Healing Through Writing

Write for Your Life shows us through the chapters and examples that writing can and is a healing process. During the COVID pandemic, more people picked up the pen to help them deal with the stress and anxiety they were dealing with on a daily basis, in the same way they again took up knitting needles, real books to read, cooking from scratch, baking bread, and making meals.

“On paper our greatest challenges become A Real Thing, in a world in which so much seems ephemeral and transitory.” Anne Frank was simply writing to herself. She had no idea the millions of people that would read her diary one day.

In all my life, I have never been free.
I have never been able to do anything
With freedom,
Except in the field of my writing.

Langston Hughes

Writing is a way to free our hearts, our minds, and our souls. For writers, writing is as necessary as breathing. Quindlen’s book is for the rest of us.
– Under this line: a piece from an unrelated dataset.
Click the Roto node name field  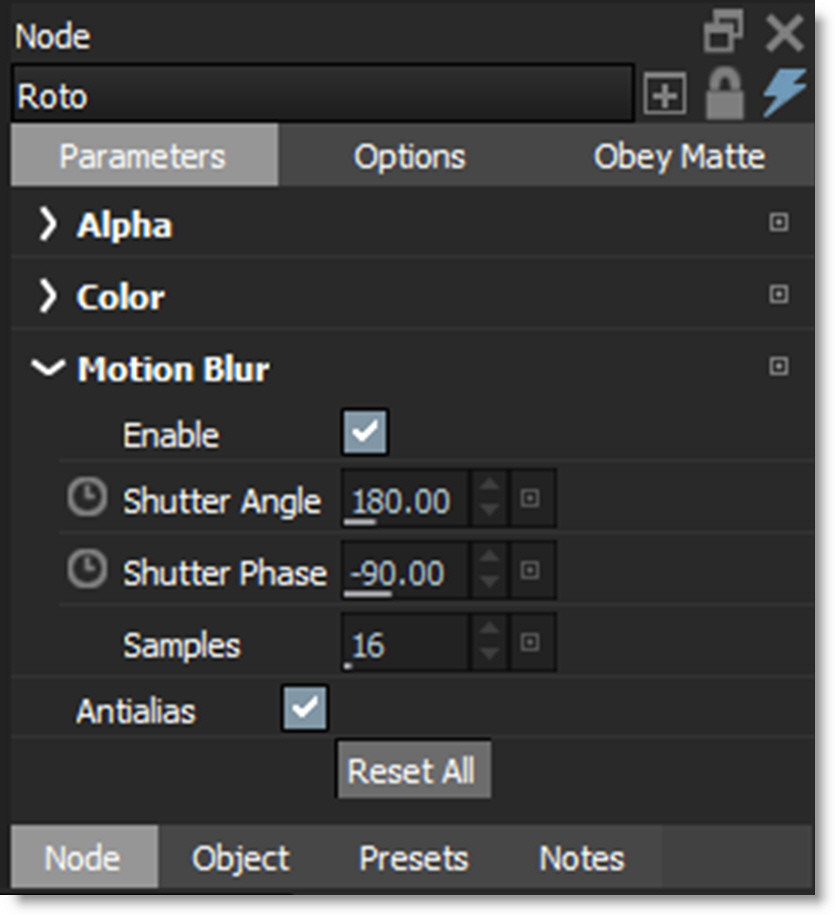[322, 96]
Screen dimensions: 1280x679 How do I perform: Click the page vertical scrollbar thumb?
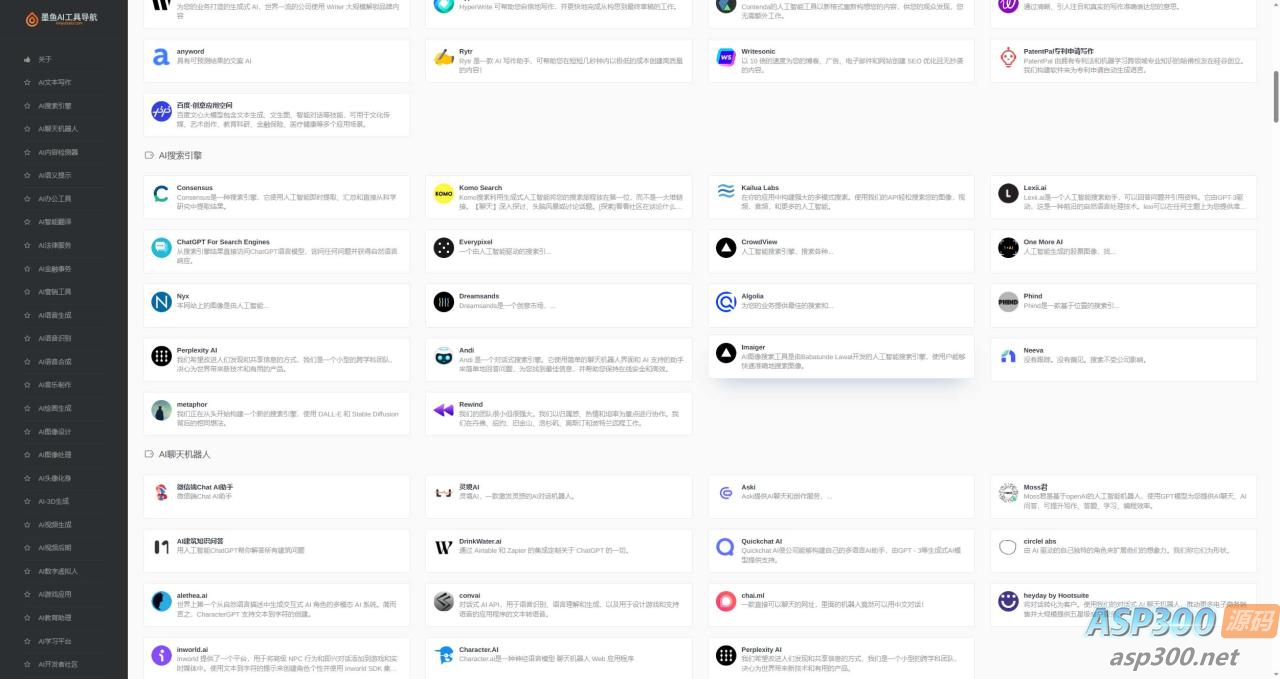click(x=1275, y=97)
It’s like a healing balm during troubled times, a north star that could lead so many of us to higher ideals, better selves, and more peaceful lives. After I finished the book, I was inspired to write my daughters thank you notes for Mother’s Day. As Quindlen says, Thank You’s, love letters, and letters of condolence should always be handwritten. It is more intimate, slower, and thoughtful.

Photo by Infralist.com on Unsplash

I tell my daughters that I love them each time I speak to them on the phone and it is always the last thing I say to them before I hang up. Still, I want those words to be written down for them after I’m gone to serve as some physical evidence that they will still be able to take in and hold in their heart and remember. And so, I keep writing…and as Quindlen suggests in this inspirational book, we could all benefit from doing the same.

Anna Quindlen is a novelist and journalist whose work has appeared on fiction, non-fiction, and self-help bestseller lists. She is the author of many novels and her memoir Lots of Candles, Plenty of Cake was a #1 NY Times bestseller. Her book A Short Guide to a Happy Life has sold more than a million copies. While a columnist at The New York Times, she won the Pulitzer Prize and published two collections, Living Out Loud and Thinking Out Loud.